Obama touts plan for lifetime military e-health records
Electronic military medical records will now follow service members to retirement
Computerworld - President Barack Obama on Thursday announced that the Department of Defense (DOD) is working with the Department of Veterans Affairs (VA) to create a new electronic-health record system that will include health care information for veterans from the time they enter military service through their retirement.
The two departments are working together to build the Joint Virtual Lifetime Record, which will standardize the way the agencies share electronic medical information.

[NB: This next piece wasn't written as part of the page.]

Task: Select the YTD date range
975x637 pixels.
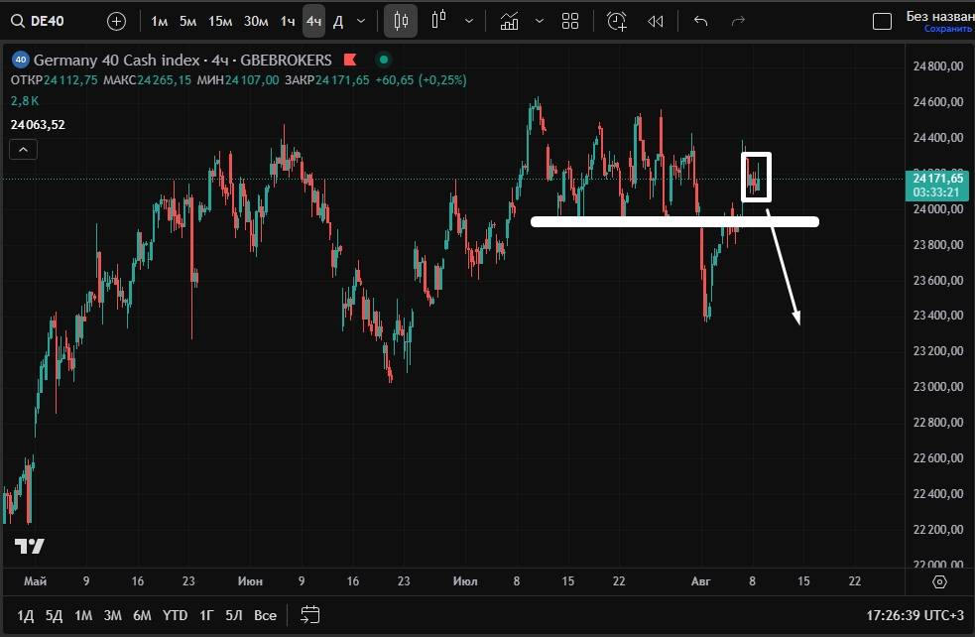Action: 175,615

"When a member of the armed forces separates from the military, he or she will no longer have to walk paperwork from a [DOD] duty station to a local VA health center. Their electronic records will transition along with them and remain with them forever," Obama said during a speech at the White House.
Internally, the VA's VistA medical records systems is widely recognized as the nation's most advanced electronic medical records system. It can share data between any VA hospital or health care facility around the world.
"Access to electronic records is essential to modern health care delivery and the paperless administration of benefits. It provides a framework to ensure that all health care providers have all the information they need to deliver high-quality health care while reducing medical errors," the White House said in a statement.
The DOD's health care budget, which will be $47 billion in fiscal year 2010, is growing by $900 million, with $400 million of that going for the new interconnected electronic records system as well as for new medical research and development. About $300 million will pay for the research and treatment of soldiers, sailors and Marines who've suffered traumatic brain injury as well as for psychological health programs. The military is also increasing funding by $200 million for improvements in child care, spousal support, lodging and education.
The VA's budget will increase by $25 billion over the next five years to cover increased funding for veterans' health care and to expand eligibility for health care to more than half a million veterans who were previously denied coverage.
The agency is also enhancing outreach and services related to mental health care and cognitive injuries, including post-traumatic stress disorder and traumatic brain injury, with a focus on access for veterans in rural areas. The money will also pay for programs to address homelessness among veterans.